See also https://man7.org/linux/man-pages/man3/inet_addr.3.html
It seems that using 1 to 3 numbers in IPv4 is not like assuming zeroes:
What would be the safest way to deal with incoming IP addresses in different decimal / octal / hex formats? My plan is to just deny any hosts that match /^0x[a-f0-9]+$/i
or /^0[0-9.]+$/
or /^\d+$/
outright and require folks provide an IP address that's otherwise parseable by ip-lib.
Ideally only '127.0.0.1' of these would be allowed:
http://127.0.0.1
http://0x7f000001
http://0177.0000.0000.0001
http://17700000001
http://2130706433
What would be the safest way to deal with incoming IP addresses in different decimal / octal / hex formats? My plan is to just deny any hosts that match /^0x[a-f0-9]+$/i or /^0[0-9.]+$/ or /^\d+$/ outright and require folks provide an IP address that's otherwise parseable by ip-lib.
@KorvinSzanto Sorry, I completely missed your question.
This will be possible when #73 will be ready and merged.
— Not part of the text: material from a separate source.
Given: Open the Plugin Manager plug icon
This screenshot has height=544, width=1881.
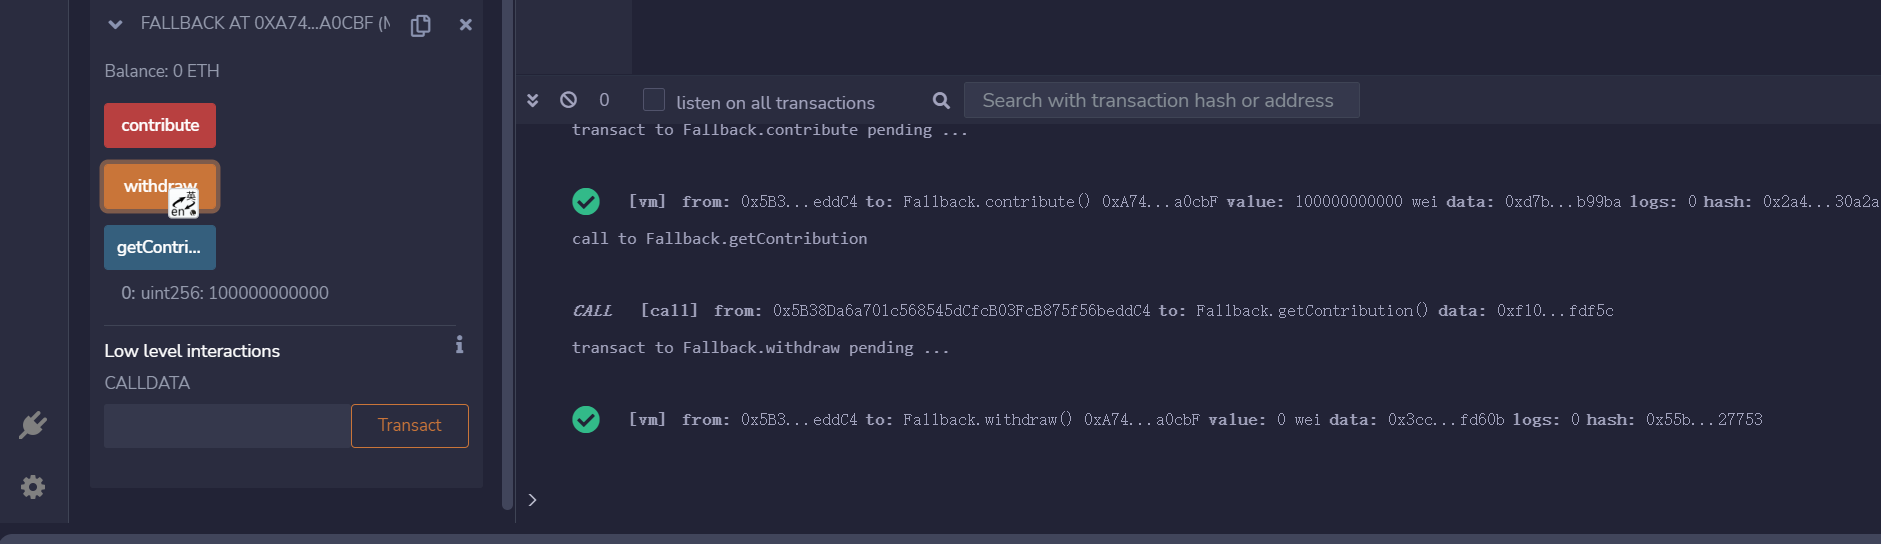Looking at the screenshot, I should click(33, 425).
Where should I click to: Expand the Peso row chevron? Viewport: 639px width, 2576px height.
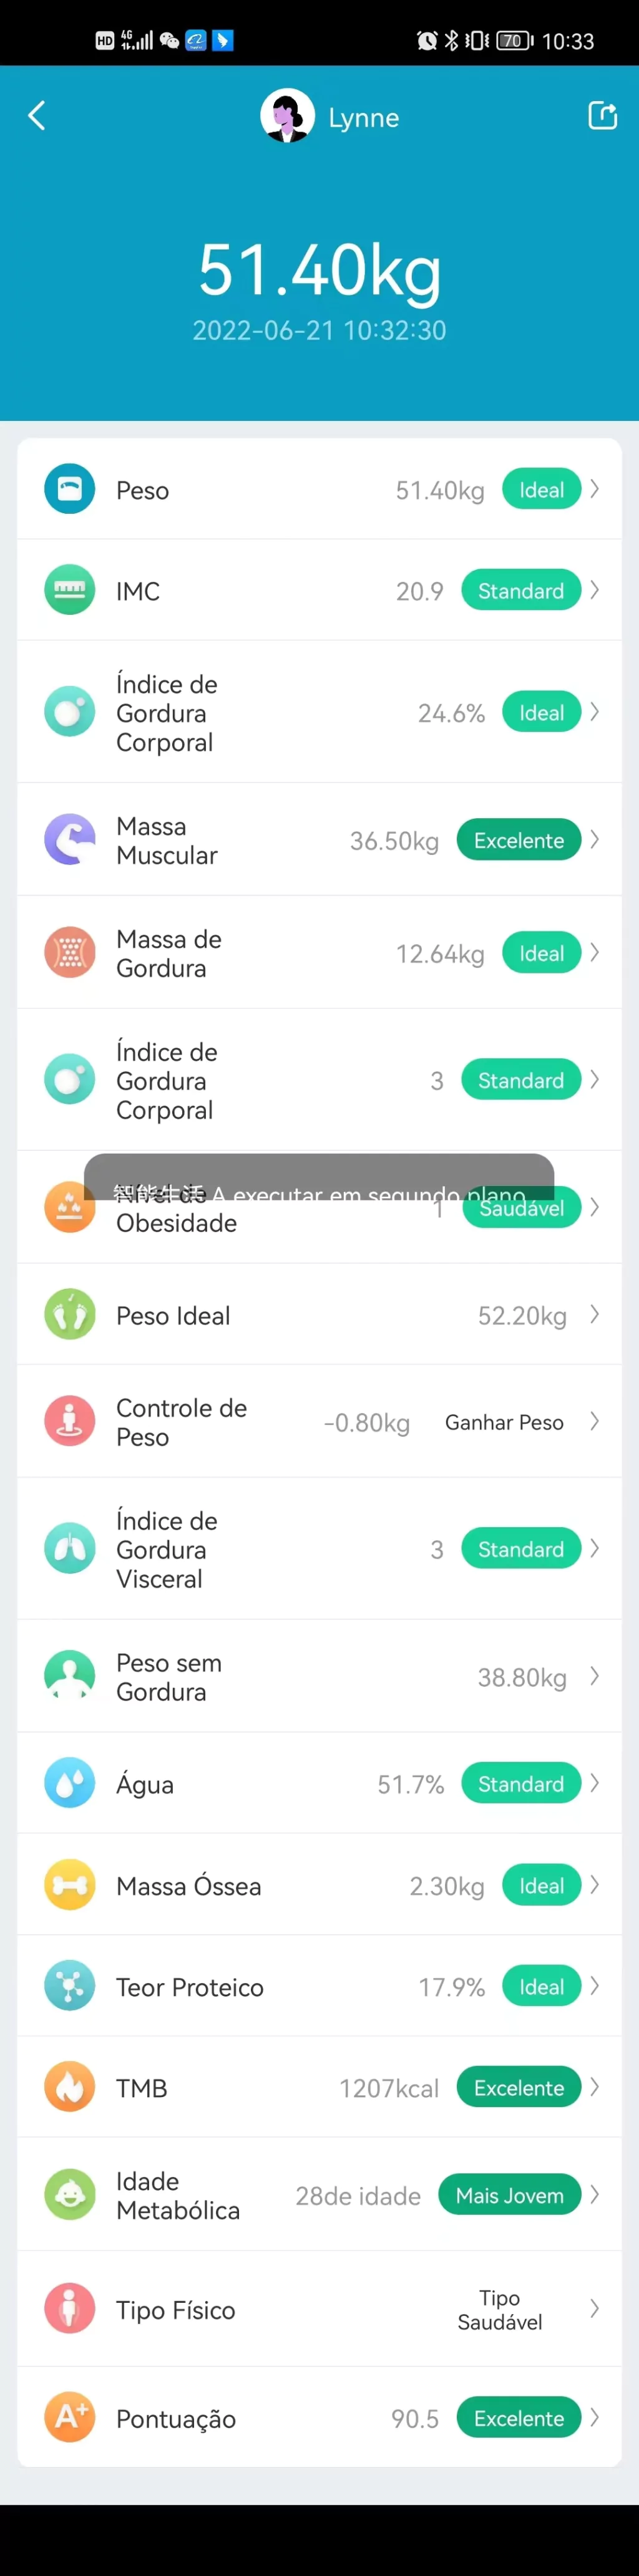click(x=595, y=489)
You'll be able to do something like
use IPLib\Factory;
use IPLib\ParseStringFlag;
// Let's parse $input, accepting only the standard IP notation
$ip = Factory::parseAddressString($input);
// Let's parse $input, accepting alternative IP notations
$alternativeIP = Factory::parseAddressString($input, ParseStringFlag::IPV4_MAYBE_NON_DECIMAL | ParseStringFlag::IPV4ADDRESS_MAYBE_NON_QUAD_DOTTED);
if ($alternativeIP !== null && (string) $alternativeIP !== (string) $ip) {
// You may want to refuse $input
}
// Here $ip is either NULL (if $input is not valid) or an `IPLib\Address\AddressInterface` if it's in "standard" form
@KorvinSzanto I just published a new version which allows you to do what I described above.